People should be treated with respect, involved in discussions about their care and treatment and able to influence how the service is run (outcome 1)

Meeting this standard

We checked that people who use this service

  • Understand the care, treatment and support choices available to them.
  • Can express their views, so far as they are able to do so, and are involved in making decisions about their care, treatment and support.
  • Have their privacy, dignity and independence respected.
  • Have their views and experiences taken into account in the way the service is provided and delivered.

How this check was done

We carried out a visit on 24 December 2012, observed how people were being cared for, checked how people were cared for at each stage of their treatment and care and talked with people who use the service. We talked with carers and / or family members, talked with staff and talked with stakeholders.

Our judgement

People’s privacy, dignity and independence were respected. People’s views and experiences were taken into account in the way the service was provided and delivered in relation to their care.

Reasons for our judgement

People who use the service understood the care and treatment choices available to them.

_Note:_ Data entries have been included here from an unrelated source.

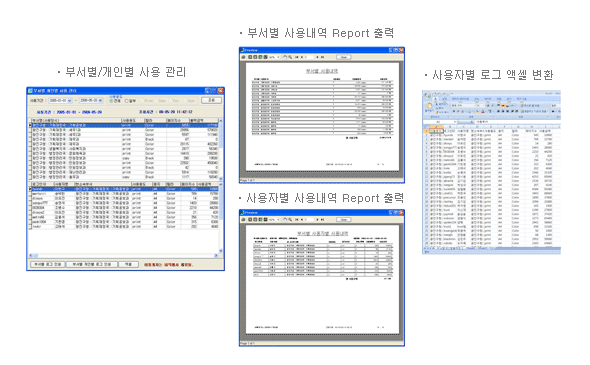Select the highlighted first row in the department grid
This screenshot has height=365, width=590.
(x=124, y=125)
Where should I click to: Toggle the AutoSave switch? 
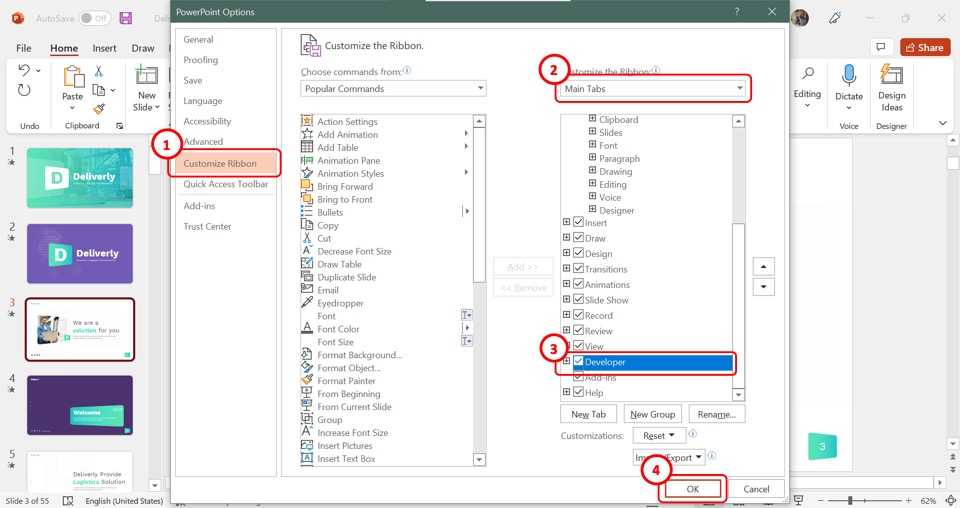pyautogui.click(x=95, y=18)
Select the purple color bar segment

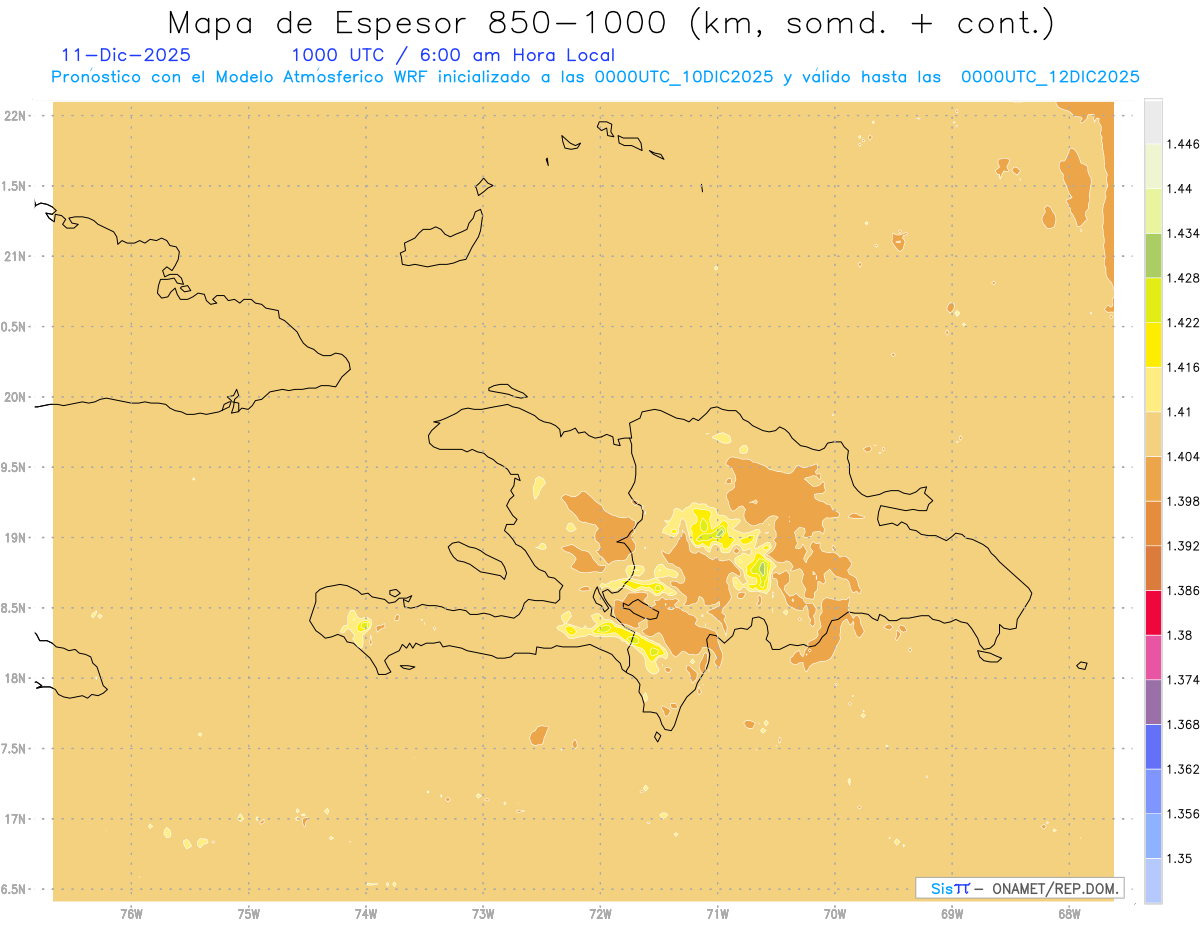click(1153, 701)
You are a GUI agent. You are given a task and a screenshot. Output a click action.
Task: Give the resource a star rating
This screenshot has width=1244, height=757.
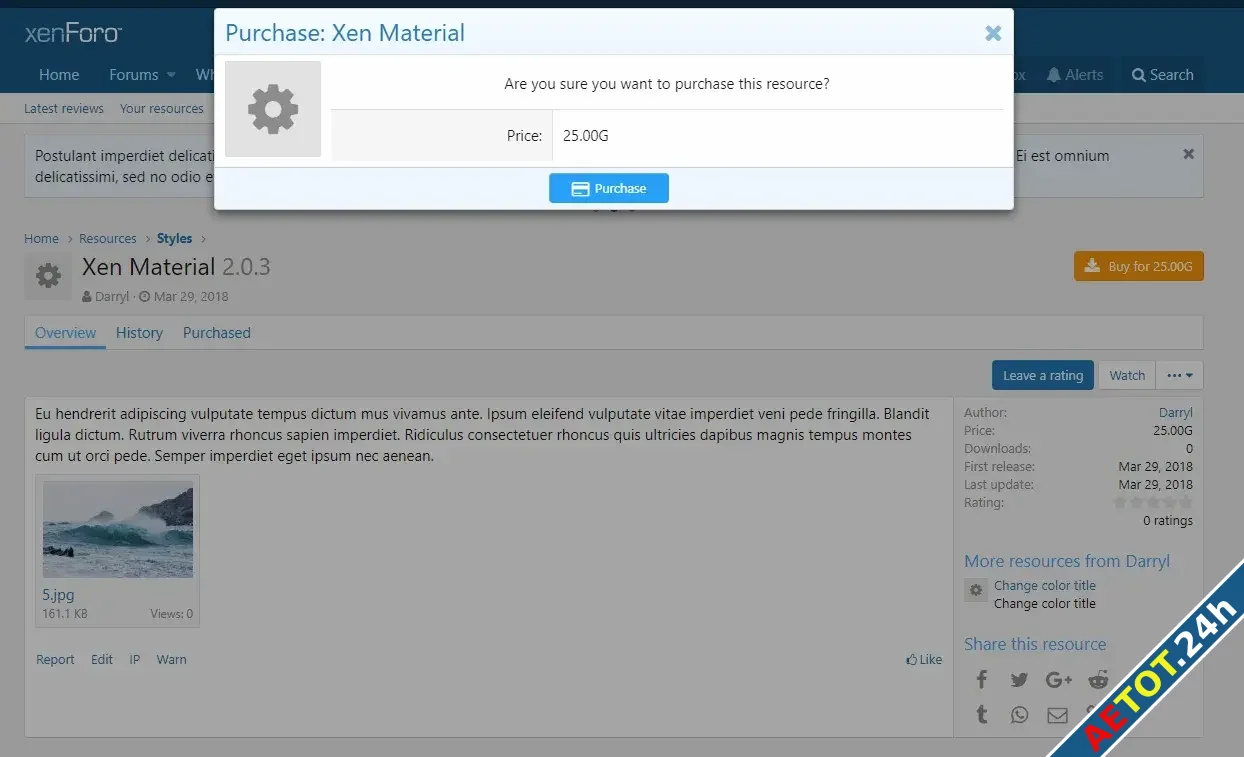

The Registered Manager told us that there was a Statement of Purpose and information brochure that described the care that was provided for people who needed care and support at home. We were given copies of these documents. The information provided service users and potential service users with sufficient information to make a choice about the services offered and to be able to gain an up to date and relevant understanding of this agency.

People expressed their views and were involved in making decisions about their care and treatment.

We reviewed six of the service user’s files and we spoke with them to ascertain whether they had been individually assessed before they were offered a domiciliary service. Needs and risk assessments were seen on each of the files inspected. Some information had been provided by the local authority.

People who use the service were given appropriate information and support regarding their care or treatment.

Care plans for the provision of a domiciliary care service were seen by us to have been based on the needs assessments and were done so in conjunction with service users who were able to express their wishes and preferences. Where service users had culturally diverse needs identified, these needs were planned for in the service user plans or care plans. Service users told us that they had been involved in setting up their care plans.

Three service users and two relatives who we spoke with said that their care workers provided a flexible, consistent and reliable service for them. They indicated to us that if they had differing needs on any day, their care worker usually supported them as they requested. We spoke with the Registered Manager during the course of this inspection. It was clear that staff provided continuity in their care provision to service users and that the service users appreciated the kind and sensitive support they received from staff.

One service user said to us “I am very happy with the care I have received. I get regular care workers and they are very nice people, very polite”. Another service user said, “They are polite and they do all that they should be doing, I have no complaints”.